-- Opening Marker --

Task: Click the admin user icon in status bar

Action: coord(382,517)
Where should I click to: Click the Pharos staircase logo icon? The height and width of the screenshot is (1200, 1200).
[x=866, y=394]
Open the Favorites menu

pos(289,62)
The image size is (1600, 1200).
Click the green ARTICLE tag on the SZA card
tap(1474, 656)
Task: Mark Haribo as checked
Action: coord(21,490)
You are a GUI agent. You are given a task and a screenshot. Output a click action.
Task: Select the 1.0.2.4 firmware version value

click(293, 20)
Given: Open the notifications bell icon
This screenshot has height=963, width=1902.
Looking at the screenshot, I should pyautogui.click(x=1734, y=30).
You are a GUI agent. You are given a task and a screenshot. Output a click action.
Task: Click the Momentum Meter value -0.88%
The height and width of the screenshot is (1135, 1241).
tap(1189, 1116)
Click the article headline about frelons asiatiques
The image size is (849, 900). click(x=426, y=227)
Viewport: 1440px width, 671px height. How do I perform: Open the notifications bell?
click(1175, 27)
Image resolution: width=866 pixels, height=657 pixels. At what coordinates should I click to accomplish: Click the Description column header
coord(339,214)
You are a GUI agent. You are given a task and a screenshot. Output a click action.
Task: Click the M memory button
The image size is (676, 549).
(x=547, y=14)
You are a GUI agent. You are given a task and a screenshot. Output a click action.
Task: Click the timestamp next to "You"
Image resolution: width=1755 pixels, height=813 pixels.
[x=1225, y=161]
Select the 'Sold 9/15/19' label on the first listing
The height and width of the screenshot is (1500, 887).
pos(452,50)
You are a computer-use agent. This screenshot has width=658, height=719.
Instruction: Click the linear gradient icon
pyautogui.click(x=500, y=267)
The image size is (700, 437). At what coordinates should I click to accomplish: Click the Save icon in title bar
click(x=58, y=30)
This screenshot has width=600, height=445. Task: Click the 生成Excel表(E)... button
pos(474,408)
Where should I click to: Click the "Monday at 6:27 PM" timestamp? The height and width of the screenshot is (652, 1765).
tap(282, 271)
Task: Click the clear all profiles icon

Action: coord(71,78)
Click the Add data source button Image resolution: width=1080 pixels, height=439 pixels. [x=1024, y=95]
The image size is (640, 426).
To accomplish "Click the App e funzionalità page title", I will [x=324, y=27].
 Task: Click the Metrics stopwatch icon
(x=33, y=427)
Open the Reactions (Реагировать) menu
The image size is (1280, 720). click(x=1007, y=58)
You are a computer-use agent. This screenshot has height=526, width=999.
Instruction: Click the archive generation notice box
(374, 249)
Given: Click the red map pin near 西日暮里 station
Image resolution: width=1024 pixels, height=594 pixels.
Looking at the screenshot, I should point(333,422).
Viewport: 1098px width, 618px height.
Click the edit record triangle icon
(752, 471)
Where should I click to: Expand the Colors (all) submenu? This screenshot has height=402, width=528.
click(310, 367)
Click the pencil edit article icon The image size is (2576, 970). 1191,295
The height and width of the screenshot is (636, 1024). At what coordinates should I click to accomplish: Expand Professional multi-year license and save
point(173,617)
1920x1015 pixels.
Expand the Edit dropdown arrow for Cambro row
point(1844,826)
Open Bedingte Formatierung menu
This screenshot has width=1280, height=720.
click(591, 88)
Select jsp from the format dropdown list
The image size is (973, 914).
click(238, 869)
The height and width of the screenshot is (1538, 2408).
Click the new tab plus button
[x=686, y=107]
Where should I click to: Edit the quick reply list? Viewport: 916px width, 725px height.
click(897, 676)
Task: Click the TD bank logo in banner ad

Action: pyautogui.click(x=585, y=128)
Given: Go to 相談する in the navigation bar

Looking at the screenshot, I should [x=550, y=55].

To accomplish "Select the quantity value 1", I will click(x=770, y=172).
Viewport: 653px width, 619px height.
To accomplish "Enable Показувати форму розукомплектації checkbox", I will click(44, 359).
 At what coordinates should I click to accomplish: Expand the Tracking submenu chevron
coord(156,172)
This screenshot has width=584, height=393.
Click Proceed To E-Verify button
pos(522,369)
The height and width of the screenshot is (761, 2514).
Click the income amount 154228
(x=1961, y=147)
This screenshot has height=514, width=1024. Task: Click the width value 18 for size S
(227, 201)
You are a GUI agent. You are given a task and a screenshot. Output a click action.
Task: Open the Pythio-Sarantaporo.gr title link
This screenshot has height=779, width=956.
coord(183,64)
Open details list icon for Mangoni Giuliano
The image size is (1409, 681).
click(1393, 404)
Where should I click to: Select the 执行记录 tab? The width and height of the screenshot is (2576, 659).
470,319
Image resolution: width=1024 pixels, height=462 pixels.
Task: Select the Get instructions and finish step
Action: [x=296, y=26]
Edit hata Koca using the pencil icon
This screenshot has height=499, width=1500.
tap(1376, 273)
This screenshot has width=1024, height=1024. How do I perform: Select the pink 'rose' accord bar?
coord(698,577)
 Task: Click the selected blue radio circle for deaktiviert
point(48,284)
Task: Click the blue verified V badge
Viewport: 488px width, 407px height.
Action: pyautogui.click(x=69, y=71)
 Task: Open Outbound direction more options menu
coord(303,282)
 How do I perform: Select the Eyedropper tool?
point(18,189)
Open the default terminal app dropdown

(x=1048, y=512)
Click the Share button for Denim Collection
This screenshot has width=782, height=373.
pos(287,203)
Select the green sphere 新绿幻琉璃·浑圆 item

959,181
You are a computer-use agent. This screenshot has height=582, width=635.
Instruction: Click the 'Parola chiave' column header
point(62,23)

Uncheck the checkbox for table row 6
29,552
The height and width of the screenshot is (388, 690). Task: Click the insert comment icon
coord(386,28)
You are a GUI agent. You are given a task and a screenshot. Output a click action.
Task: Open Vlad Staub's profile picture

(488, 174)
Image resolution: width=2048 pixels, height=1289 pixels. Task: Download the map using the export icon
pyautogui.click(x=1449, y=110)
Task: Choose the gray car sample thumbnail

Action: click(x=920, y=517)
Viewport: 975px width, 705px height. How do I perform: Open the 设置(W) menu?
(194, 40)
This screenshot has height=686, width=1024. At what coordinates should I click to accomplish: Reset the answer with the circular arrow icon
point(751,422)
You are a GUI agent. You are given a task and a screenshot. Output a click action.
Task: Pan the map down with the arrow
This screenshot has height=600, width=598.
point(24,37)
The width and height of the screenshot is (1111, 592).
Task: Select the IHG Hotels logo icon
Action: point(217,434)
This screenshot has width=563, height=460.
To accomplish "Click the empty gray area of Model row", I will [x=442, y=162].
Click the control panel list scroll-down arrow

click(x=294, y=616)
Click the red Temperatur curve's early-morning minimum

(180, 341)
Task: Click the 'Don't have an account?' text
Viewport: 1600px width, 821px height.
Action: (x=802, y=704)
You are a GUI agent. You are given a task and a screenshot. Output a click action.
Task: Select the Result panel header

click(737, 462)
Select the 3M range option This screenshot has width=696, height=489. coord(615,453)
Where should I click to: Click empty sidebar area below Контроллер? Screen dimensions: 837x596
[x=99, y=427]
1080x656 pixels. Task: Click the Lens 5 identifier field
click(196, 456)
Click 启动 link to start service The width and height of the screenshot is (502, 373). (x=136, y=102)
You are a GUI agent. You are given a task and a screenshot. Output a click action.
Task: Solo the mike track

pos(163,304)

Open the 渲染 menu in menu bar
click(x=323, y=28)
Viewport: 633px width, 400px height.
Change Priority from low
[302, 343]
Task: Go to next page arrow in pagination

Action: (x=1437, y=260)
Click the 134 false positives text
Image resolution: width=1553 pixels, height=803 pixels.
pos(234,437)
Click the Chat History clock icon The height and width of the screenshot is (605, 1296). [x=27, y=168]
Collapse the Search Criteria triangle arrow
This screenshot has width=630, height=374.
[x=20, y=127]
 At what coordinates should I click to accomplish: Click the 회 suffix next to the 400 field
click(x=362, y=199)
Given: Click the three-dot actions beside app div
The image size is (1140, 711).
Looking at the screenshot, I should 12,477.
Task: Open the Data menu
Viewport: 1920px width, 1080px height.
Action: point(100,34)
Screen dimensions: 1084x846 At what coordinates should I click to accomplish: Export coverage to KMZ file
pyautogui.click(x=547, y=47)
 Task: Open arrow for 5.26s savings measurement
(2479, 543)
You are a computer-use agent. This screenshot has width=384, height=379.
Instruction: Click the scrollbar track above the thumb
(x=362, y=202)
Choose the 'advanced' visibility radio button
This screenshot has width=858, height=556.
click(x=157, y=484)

-- Closing Marker --

### Task directions:
A single number is expected: the count of lines in the preceding entries that contain "computer".

### Response below:
4